Exercise brief:
Format the lines of the listing as a numbered list, starting at the line that contains "For more SportNuz, click" and ending at the line that contains "Website (416, 78)", both included. Leave out any blank lines.

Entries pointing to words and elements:
● ● ● ● ●

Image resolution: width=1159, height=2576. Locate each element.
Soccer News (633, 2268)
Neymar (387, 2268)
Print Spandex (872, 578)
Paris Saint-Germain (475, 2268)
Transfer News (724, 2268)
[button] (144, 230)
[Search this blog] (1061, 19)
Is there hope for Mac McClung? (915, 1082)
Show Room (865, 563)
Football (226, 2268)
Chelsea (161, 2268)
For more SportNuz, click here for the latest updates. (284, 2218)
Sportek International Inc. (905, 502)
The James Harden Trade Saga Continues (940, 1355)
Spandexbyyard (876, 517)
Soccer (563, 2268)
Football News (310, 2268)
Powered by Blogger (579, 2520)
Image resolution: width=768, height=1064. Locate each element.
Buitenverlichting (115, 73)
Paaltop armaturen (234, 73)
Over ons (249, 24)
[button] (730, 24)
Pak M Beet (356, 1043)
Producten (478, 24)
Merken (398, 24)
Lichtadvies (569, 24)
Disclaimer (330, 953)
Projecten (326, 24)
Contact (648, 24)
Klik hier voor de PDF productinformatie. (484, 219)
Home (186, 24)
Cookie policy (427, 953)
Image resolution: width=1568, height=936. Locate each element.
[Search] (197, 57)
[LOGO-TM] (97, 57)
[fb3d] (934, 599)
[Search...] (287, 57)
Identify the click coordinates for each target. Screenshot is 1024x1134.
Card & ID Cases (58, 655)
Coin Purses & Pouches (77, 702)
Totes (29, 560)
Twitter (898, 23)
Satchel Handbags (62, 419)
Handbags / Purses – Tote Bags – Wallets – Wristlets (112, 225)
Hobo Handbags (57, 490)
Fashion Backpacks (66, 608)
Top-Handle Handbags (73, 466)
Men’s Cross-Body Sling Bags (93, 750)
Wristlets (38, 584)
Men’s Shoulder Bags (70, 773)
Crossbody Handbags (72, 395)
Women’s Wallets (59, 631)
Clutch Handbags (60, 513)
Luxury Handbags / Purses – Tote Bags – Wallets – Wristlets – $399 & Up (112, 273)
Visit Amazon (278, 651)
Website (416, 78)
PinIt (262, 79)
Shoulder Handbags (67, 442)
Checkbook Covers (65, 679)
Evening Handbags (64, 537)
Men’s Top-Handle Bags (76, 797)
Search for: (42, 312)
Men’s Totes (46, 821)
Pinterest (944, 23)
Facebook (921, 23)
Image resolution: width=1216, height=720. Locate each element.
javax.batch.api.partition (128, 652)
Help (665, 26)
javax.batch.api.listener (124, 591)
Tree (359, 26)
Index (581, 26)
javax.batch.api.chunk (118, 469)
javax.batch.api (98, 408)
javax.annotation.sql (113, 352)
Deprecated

● ● ● ● ●

Solution to this exercise:
1. For more SportNuz, click here for the latest updates. (284, 2218)
2. Sportek International Inc. (905, 502)
3. The James Harden Trade Saga Continues (940, 1355)
4. Spandexbyyard (876, 517)
5. Soccer (563, 2268)
6. Football News (310, 2268)
7. Powered by Blogger (579, 2520)
8. Image resolution: width=768, height=1064. Locate each element.
9. Buitenverlichting (115, 73)
10. Paaltop armaturen (234, 73)
11. Over ons (249, 24)
12. [button] (730, 24)
13. Pak M Beet (356, 1043)
14. Producten (478, 24)
15. Merken (398, 24)
16. Lichtadvies (569, 24)
17. Disclaimer (330, 953)
18. Projecten (326, 24)
19. Contact (648, 24)
20. Klik hier voor de PDF productinformatie. (484, 219)
21. Home (186, 24)
22. Cookie policy (427, 953)
23. Image resolution: width=1568, height=936. Locate each element.
24. [Search] (197, 57)
25. [LOGO-TM] (97, 57)
26. [fb3d] (934, 599)
27. [Search...] (287, 57)
28. Identify the click coordinates for each target. Screenshot is 1024x1134.
29. Card & ID Cases (58, 655)
30. Coin Purses & Pouches (77, 702)
31. Totes (29, 560)
32. Twitter (898, 23)
33. Satchel Handbags (62, 419)
34. Handbags / Purses – Tote Bags – Wallets – Wristlets (112, 225)
35. Hobo Handbags (57, 490)
36. Fashion Backpacks (66, 608)
37. Top-Handle Handbags (73, 466)
38. Men’s Cross-Body Sling Bags (93, 750)
39. Wristlets (38, 584)
40. Men’s Shoulder Bags (70, 773)
41. Crossbody Handbags (72, 395)
42. Women’s Wallets (59, 631)
43. Clutch Handbags (60, 513)
44. Luxury Handbags / Purses – Tote Bags – Wallets – Wristlets – $399 & Up (112, 273)
45. Visit Amazon (278, 651)
46. Website (416, 78)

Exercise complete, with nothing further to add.